I guess it is fitting that at the conclusion of Innovative Enterprise's Big Data Innovation Summit Day One, my brain is jumbled and severely overheated with big ideas all related to the 14 or so Big Data Innovation Track sessions consumed throughout the day. Topics ran the gamut from StubHub's big data strategy focused on ticketing transactions and their master plan to become a single source provider for the sports fan (not just for tickets) to how NASA is using big data analytics to make commercial airplane flights safer.

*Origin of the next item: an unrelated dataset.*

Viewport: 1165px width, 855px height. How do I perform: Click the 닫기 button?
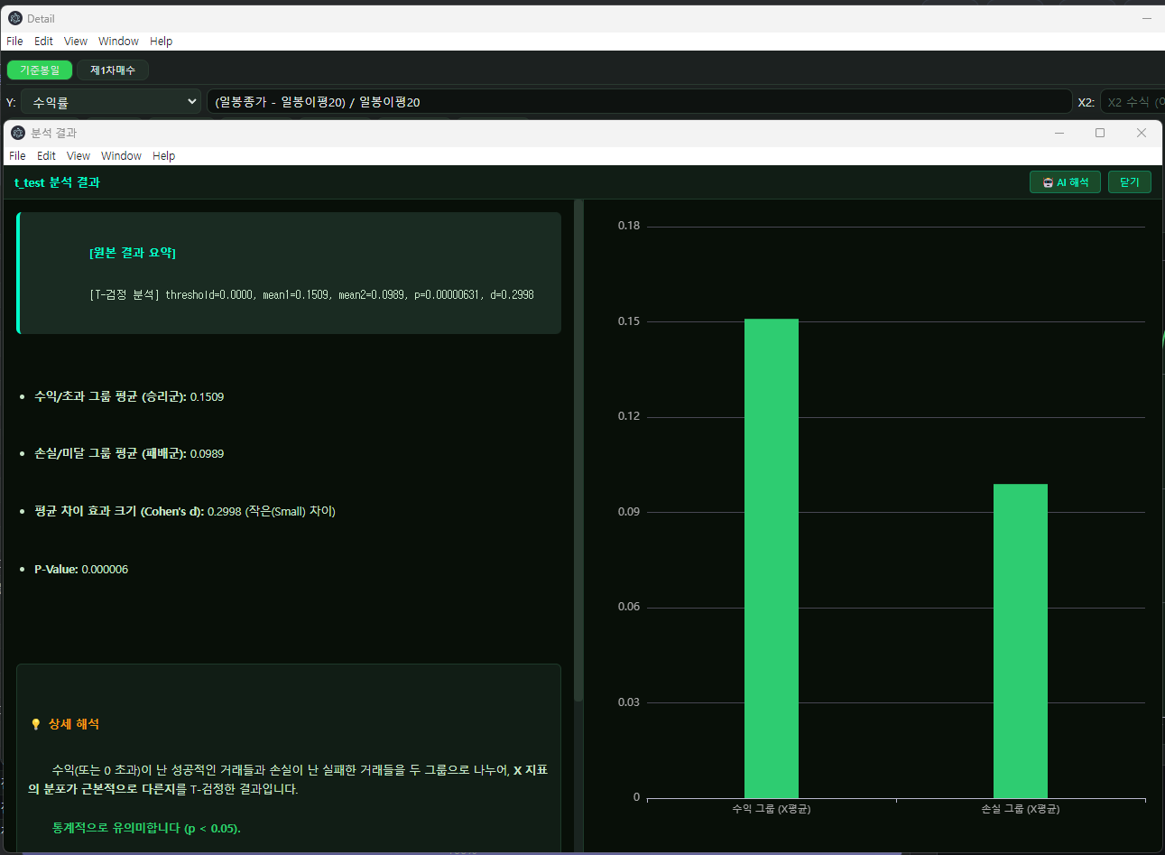tap(1130, 182)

While I'll be the first to admit that a few of the sessions went squarely over my head (namely GrindGain's In-Memory Computing talk and TerraCotta's harnessing 'big fast data' session), there were many others that definitely got my 'big data juices flowing'. My overall feedback based on the nearly 7 hours of big data content is that despite many 'heavy hitter' vendors offering industrial strength analytics technology and big data architecture options, most companies (at least based on Twitter chatter and session Q&As) are still in the big data exploration phase. A good chunk of time was spent by multiple speakers explaining big data basics and sharing big data survey benchmarks, likely not being completely aware of the audience's overall big data prowess. This worked for me, plus the speakers and Twitter Nation provided some great big data resources as well (see separate, later post).
Something else that struck me was how openly commercial many of the speakers were when it came to mentioning and promoting their big data solutions and offerings. Oddly enough, this did not really bother me since hearing from the likes of IBM or HP about their Big Data Analytics and Sentiment technologies is pretty much industry standard anyway. It is just a departure from what we see in the legal vertcial where any speaker 'selling from the podium' is a big no-no and anyone doing so is pretty much 'shunned' for ever. Like I said, it did not bother me, in fact, many of the use cases featuring vendor customers were very informative and factual.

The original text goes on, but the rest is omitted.